The sound of the Jægernaut was receding now. It was like an iron foundry walking away.

Another sound came. A humming, grinding of gears. Jeeps. Trucks.

“Fashes coming to check it out, man, Harpie,” Hard-Eyes said.

Rickenharp just stared around him, mouth slack, eyes smoldering with growing rage—a hair-trigger rage. Very carefully, Hard-Eyes laid a hand on Rickenharp’s arm. Rickenharp whirled and pointed the shotgun at him, squeezed the trigger, snarling.

The safety was on.

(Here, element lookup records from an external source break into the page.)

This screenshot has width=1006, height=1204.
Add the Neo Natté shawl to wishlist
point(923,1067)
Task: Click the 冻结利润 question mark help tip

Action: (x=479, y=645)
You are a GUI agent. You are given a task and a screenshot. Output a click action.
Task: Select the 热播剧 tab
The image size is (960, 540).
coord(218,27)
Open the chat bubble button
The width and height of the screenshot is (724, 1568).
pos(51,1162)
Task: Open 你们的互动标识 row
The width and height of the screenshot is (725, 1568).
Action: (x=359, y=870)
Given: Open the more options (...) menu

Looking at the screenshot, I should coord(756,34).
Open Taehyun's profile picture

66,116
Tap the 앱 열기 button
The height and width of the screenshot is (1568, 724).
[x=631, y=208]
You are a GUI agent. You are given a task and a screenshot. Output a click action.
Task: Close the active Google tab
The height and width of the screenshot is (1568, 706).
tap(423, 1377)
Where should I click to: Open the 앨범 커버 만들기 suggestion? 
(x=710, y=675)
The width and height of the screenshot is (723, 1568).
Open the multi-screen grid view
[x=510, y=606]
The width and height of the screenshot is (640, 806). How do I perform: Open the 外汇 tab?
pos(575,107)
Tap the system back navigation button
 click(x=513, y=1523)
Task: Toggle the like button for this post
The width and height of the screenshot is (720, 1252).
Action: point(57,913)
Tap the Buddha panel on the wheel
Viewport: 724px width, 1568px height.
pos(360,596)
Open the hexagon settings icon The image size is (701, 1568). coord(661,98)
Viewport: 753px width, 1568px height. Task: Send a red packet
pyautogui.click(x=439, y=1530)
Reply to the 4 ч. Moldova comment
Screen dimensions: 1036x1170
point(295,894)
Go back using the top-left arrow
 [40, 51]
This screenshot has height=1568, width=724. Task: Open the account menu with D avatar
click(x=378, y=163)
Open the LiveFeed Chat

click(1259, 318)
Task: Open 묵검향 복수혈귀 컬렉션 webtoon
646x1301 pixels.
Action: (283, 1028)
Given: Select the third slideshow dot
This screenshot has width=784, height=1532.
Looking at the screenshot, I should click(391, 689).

Hard-Eyes swallowed to force his heart down out of his throat and said, “It’s me, Harpie. Jesus fuck.”

“Sorry. I…”

“You gotta get off that blue mesc shit.”

“It’s not that…” Rickenharp’s eyes overflowed. Tears streaked the grime on his cheeks. “They’re…”

“I know. I’m telling you man, had to be some of ’em got away. Hey, the fashes are coming. We can kill some of ’em if we—if we get to high ground. Okay?” Rickenharp let Hard-Eyes take his arm and steer him out of the ruins. The noise of trucks got louder. Hard-Eyes saw a light stab through the smoke, seeking. “Shit, where’s—”

Then Claire and Bonham and Kurland ran up, coughing in the smoke. “There’s soldiers,” Bonham said, gasping. “Are they—”

“They’re SA,” Hard-Eyes said. “Come on.” He led them down the street, away from the sound of the approaching men. Out of the thick of the cloud, down one of the twisting, twenty-foot-wide side streets.

They paused here to catch their breath. “Shit, I’m exhausted.” Claire said.

Hard-Eyes looked down the alley, saw a man silhouetted at the other end. Carrying a gun. Hard-Eyes raised his assault rifle. But the man waved and spread his arms, gun out to the side, offering his chest as a target. Surrendering. Walking nearer.

Then Rickenharp said, “All ri-ight!

It was Yukio, in khakis and black bandanna. Over his shoulder was a rifle fitted with an M83.

He walked up, his face blank, lowering his arms. Hard-Eyes put a hand on Yukio’s shoulder. The Japanese was rigid with grief. “There are two others who made it,” he said hoarsely. “But the rest in the HQ are dead. This is the second family I’ve lost to them.”

“Who made it?” Rickenharp asked.

“Willow and Carmen. They went out to find… privacy. We were having a party. This is why—we drank too much. Or we would have heard it coming. Steinfeld gave us the last case of wine.” He smiled weakly. “You missed the party.”

“Party?” Rickenharp’s tone was pure incredulity. “What the fuck?”

“For Steinfeld. Ten minutes after you go out, a call comes through: the Israelis captured an SA jumpjet. Room for two passengers. They sent it through for Steinfeld and Dr. Levassier. Steinfeld goes to direct the assault to get us out. It will fail.” He shrugged. “Steinfeld is out, though. He is safe, for now. He can go on. It hurt him to go. I saw it. But he knows where his work is. He went.”